RCT Entities:   Population Interventions Outcomes

Introduction

Gastrointestinal stromal tumor (GIST) is the most common mesenchymal tumor of the gastrointestinal (GI) tract,1 with an annual incidence of approximately 7 to 19 cases per million.2–4 They are thought to be derived from the interstitial cells of Cajal or a common precursor, based on immunohistochemical and ultrastructural data. They account for <1% of all GI tumors.5 GISTs affect men slightly more often than women. At the time of diagnosis, the majority of patients are aged 40 to 80 years with a median of 60 years.3 They may arise anywhere along the GI tract, but they are most commonly found in the stomach (60%) and small intestine (25%).6 Less frequently, GISTs are found in the rectum, esophagus or rarely at extragastrointestinal sites such as the omentum or mesentery.

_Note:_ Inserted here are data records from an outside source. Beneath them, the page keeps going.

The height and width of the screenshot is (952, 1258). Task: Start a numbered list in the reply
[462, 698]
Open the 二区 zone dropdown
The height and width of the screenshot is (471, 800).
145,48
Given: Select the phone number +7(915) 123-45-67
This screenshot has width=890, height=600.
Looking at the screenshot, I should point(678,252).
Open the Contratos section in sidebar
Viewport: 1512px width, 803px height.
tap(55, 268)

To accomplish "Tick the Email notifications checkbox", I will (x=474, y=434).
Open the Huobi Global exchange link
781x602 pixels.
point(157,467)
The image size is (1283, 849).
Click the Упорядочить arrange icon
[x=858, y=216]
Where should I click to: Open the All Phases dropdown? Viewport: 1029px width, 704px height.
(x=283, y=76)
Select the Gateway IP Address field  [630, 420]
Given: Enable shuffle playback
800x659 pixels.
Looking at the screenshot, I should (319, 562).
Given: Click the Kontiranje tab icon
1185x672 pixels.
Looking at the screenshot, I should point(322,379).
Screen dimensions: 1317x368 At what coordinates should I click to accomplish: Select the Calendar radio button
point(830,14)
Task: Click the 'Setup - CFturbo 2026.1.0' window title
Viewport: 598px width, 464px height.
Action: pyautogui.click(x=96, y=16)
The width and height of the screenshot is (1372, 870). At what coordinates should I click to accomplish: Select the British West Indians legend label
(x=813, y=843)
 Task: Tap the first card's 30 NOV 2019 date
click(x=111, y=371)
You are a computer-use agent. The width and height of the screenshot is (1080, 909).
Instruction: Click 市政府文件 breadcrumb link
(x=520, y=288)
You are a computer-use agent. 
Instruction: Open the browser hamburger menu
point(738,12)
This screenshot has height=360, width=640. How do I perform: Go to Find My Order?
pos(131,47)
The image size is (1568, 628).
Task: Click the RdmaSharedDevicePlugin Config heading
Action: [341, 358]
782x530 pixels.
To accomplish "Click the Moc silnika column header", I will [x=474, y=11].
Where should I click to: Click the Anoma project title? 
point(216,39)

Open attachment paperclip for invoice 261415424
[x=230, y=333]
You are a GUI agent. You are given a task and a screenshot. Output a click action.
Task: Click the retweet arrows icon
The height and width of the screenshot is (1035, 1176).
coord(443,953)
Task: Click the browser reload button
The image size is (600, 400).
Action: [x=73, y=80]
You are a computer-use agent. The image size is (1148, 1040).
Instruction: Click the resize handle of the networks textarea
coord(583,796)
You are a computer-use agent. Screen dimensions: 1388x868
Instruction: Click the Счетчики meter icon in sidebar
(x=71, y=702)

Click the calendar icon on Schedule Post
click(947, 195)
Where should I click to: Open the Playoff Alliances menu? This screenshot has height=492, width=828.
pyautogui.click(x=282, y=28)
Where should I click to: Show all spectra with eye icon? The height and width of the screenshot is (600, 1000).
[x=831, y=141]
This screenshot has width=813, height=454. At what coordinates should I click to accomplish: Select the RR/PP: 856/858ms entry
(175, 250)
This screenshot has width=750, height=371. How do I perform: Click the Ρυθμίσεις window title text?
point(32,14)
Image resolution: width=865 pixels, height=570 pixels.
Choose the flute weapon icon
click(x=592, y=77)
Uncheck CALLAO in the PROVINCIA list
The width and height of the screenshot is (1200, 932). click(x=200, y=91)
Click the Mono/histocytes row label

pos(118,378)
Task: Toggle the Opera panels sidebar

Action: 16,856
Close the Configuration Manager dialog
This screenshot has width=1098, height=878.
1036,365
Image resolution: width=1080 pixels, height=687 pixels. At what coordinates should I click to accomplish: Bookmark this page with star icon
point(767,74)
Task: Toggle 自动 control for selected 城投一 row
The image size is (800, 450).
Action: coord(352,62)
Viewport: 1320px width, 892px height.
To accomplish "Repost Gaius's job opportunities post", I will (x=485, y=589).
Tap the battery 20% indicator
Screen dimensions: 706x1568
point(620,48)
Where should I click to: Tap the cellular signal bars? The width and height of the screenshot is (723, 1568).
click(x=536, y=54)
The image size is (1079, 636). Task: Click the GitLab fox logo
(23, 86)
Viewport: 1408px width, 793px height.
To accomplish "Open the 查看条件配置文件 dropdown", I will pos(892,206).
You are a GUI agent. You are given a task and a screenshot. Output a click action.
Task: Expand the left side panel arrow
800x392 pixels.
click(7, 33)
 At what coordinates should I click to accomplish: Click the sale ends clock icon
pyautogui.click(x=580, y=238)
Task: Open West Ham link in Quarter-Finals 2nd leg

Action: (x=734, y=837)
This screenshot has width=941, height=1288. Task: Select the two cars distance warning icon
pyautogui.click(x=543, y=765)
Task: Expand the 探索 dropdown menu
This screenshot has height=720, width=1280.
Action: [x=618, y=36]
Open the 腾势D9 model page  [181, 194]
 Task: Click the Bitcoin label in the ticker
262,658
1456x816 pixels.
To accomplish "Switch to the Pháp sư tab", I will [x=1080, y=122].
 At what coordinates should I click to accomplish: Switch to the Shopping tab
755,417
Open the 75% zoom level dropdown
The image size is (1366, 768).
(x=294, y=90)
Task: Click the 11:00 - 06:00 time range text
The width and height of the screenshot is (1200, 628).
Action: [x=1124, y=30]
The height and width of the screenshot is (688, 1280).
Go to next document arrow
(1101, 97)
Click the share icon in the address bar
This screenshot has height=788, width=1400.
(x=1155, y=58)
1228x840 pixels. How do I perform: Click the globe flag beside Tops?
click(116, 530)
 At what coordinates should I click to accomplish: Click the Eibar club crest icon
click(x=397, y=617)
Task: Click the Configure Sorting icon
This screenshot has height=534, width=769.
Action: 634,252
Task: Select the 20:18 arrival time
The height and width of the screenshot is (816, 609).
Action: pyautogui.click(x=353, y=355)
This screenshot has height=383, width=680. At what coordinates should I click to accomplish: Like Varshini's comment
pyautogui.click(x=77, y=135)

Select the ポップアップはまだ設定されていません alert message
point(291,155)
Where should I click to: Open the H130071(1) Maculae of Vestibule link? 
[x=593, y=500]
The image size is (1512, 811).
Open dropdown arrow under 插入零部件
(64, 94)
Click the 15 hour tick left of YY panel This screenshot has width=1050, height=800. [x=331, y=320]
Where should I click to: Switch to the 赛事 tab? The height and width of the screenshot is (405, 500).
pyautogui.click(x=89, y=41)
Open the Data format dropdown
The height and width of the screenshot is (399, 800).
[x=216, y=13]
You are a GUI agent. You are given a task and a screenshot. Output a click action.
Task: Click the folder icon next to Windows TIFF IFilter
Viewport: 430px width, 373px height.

As clinical presentation of GIST is variable, diagnosis can be challenging in some cases. GISTs are often asymptomatic and discovered incidentally. When symptoms do arise, they depend on the location and size of the tumor. Signs or symptoms of GIST include early satiety, bloating, vague abdominal pain or discomfort, weight loss, nausea, GI hemorrhage, a palpable abdominal mass, and additional GI complaints. GI bleeding is the most common sign of GIST, and while fatigue from anemia is a frequent symptom indicative of chronic bleeding, acute hemorrhage can also occur.7

Most GISTs are sporadic, although a few families with germline mutations have been reported with KIT mutation or platelet-derived growth factor α (PDGFRα) mutation.8,9 Activating mutations of KIT and less commonly PDGFRα, which encode the stem-cell factor receptor (KIT) and PDGFRα tyrosine kinases, respectively, are believed to be pivotal in the molecular pathogenesis.10 Such activating mutations cause constitutive activation of the tyrosine kinase activity of these receptors and consequently activation of downstream signaling pathways. GISTs exhibit activating KIT mutations in 80% to 85% of cases. The remaining tumors (10% to 15%) either exhibit an activating mutation of the PDGFRα gene, or show no mutations of these two genes. This latter group is generally referred as to as “wild type” GIST.10

Once diagnosed, the curative treatment of a primary GIST is based on surgical excision of the tumor. The aim of the procedure is to achieve complete en bloc resection of the lesion, with clear R0 margins, and to avoid tumor rupture or spillage. Recurrence following surgery has been reported in 11% to 56% of patients in previous retrospective series.11–14 The risk of recurrence following adequate surgical resection depends on histological features (mitotic index), tumor size, and location.15,16 GISTs recur in the abdominal cavity or as liver metastases, rarely in the lung or bones.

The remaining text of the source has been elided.